* [TEXTO FORNECIDO]:
★ ★ ★
3. Para refletir sobre a questão é preciso tomar os três "campeões" dessa questão, a que envolve a discussão em torno do tipo de teologia que faz Harnack, por exemplo. São eles: Feuerbach, Harnack e Barth.

4. Feuerbach reduz toda a teologia, e, nesse sentido, toda ontologia metafísico-religiosa, a projeção humana: mito, na forma de projeção antropológica, de modo que os deuses correspondem a hipóstases humanas, nada mais do que isso. Essa é uma proposição (em tese) heurística, porque ela constitui uma chave de leitura de todos os fenômenos religiosos, ainda que particularmente aplicada ao cristianismo (para o campo do discurso humano, ela é incontornável, conquanto não o seja, contudo [mas isso não vem ao caso], para o campo da "ontologia metafísica"). Ora, se uma teologia fenomenológica é inegociavelmente uma expressão científica, logo, investigativa, logo, passível de refutabilidade, de modo que essa teologia constituiria, verdadeiramente, um capítulo das Ciências Humanas, segue que uma teologia que se pretenda fenomenológica deve partir de Feuerbach - qualquer contorno ou tangenciamento da tese feuerbachana denuncia o caráter não-fenomenológico dessa teologia. Certo, Feuerbach não faz teologia - mas o que quero dizer é que uma teologia fenomenológica só pode ser pós-feuerbachiana, no sentido de atender às exigências do critério por ele estabelecido.
★ ★ ★
* [DADOS REGISTRADOS]:
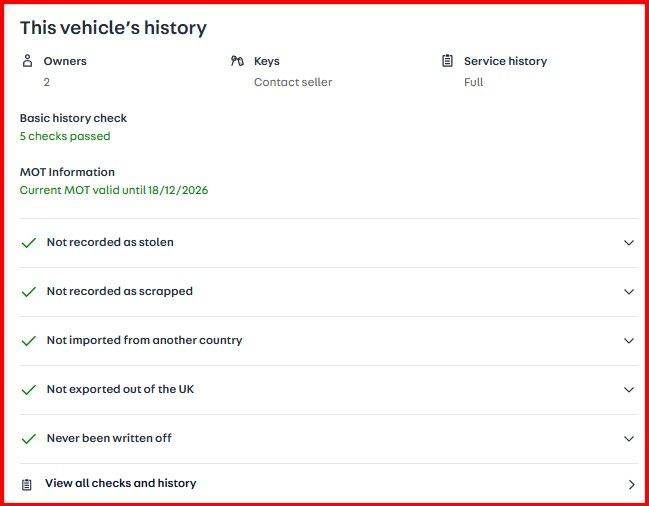Image resolution: width=649 pixels, height=506 pixels.
Task: Click the green tick beside written off check
Action: click(x=29, y=439)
★ ★ ★
* [EXERCÍCIO 1]: Reproduza fielmente o trecho do texto fornecido que se inicia pelas palavras que contêm "3. Para refletir" e termina em "Harnack e Barth.".
* [EXERCÍCIO 2]:
Com base no texto fornecido, responda às perguntas a seguir.
(a) Quem são os três "campeões" da questão?
(b) A que Feuerbach reduz toda a teologia?
(c) Segundo o autor, uma teologia fenomenológica só pode ser de que tipo?

* [RESOLUÇÃO ESCRITA 1]:
3. Para refletir sobre a questão é preciso tomar os três "campeões" dessa questão, a que envolve a discussão em torno do tipo de teologia que faz Harnack, por exemplo. São eles: Feuerbach, Harnack e Barth.

* [RESOLUÇÃO ESCRITA 2]:
(a) Feuerbach, Harnack e Barth.
(b) À projeção humana.
(c) Pós-feuerbachiana.